▸ **Instructions to follow**: Reproduce exactly, from the line containing "Instruction: Select the 白野猪 boss portrait", every line down to the end of the data below.

[Extracted records]
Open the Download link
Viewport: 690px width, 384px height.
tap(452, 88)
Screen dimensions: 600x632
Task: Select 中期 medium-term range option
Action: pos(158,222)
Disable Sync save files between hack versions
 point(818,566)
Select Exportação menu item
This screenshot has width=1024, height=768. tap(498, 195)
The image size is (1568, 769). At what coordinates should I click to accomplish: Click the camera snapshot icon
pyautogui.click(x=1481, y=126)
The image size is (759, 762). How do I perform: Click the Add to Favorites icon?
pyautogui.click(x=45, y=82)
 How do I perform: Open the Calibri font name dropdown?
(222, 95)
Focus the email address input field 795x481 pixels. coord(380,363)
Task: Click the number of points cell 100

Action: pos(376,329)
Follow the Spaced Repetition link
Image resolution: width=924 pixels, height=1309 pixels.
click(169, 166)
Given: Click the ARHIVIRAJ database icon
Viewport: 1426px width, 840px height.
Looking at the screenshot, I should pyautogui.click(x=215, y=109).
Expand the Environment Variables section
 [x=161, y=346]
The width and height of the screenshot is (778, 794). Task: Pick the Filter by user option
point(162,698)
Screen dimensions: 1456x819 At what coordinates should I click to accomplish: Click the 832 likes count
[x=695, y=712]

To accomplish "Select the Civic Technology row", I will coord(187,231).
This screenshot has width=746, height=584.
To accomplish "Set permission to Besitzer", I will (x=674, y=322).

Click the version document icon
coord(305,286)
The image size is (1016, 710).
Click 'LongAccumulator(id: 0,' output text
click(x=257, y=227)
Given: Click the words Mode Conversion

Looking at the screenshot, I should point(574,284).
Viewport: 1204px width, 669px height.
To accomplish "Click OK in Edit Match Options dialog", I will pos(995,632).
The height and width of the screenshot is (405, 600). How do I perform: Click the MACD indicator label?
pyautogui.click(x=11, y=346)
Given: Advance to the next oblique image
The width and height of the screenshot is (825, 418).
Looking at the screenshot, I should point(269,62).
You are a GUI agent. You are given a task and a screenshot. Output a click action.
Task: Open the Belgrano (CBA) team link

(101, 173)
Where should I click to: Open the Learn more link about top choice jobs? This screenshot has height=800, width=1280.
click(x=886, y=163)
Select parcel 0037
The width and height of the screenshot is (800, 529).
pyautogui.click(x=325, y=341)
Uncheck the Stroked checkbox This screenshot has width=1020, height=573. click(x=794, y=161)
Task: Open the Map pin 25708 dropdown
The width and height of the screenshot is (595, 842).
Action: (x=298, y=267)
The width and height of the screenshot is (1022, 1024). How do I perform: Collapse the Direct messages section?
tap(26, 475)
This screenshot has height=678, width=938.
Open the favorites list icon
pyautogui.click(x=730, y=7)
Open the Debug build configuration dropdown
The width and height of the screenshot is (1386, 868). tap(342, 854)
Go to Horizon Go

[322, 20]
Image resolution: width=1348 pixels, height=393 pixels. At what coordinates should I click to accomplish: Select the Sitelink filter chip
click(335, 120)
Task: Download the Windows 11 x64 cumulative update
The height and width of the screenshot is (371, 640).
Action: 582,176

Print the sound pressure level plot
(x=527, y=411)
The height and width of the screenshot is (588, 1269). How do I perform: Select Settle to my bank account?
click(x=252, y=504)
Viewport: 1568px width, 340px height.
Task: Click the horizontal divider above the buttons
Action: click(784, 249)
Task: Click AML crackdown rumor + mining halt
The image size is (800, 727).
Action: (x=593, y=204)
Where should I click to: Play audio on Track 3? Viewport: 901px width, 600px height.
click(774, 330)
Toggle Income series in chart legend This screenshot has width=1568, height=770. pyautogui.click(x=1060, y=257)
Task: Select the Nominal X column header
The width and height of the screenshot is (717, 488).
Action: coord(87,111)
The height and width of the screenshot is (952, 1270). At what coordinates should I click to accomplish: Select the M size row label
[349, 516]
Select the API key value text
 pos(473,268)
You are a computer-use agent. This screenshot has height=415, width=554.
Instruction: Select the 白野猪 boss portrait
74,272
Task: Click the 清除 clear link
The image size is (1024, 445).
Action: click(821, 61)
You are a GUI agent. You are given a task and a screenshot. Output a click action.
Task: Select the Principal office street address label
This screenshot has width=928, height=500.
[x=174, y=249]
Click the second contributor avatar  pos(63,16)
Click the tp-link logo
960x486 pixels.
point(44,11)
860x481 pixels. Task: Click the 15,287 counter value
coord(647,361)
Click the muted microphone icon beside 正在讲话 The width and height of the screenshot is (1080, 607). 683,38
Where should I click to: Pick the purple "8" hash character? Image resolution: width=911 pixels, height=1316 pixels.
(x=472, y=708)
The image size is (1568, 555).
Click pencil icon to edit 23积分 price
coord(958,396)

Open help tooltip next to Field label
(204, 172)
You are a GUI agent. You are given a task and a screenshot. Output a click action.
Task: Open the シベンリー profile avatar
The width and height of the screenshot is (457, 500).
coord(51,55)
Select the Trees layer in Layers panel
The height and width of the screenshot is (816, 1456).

▸ **Answer area**:
Instruction: Select the 白野猪 boss portrait
74,272
Task: Click the 清除 clear link
The image size is (1024, 445).
Action: click(821, 61)
You are a GUI agent. You are given a task and a screenshot. Output a click action.
Task: Select the Principal office street address label
This screenshot has width=928, height=500.
[x=174, y=249]
Click the second contributor avatar  pos(63,16)
Click the tp-link logo
960x486 pixels.
point(44,11)
860x481 pixels. Task: Click the 15,287 counter value
coord(647,361)
Click the muted microphone icon beside 正在讲话 The width and height of the screenshot is (1080, 607). 683,38
Where should I click to: Pick the purple "8" hash character? Image resolution: width=911 pixels, height=1316 pixels.
(x=472, y=708)
The image size is (1568, 555).
Click pencil icon to edit 23积分 price
coord(958,396)

Open help tooltip next to Field label
(204, 172)
You are a GUI agent. You are given a task and a screenshot. Output a click action.
Task: Open the シベンリー profile avatar
The width and height of the screenshot is (457, 500).
coord(51,55)
Select the Trees layer in Layers panel
The height and width of the screenshot is (816, 1456).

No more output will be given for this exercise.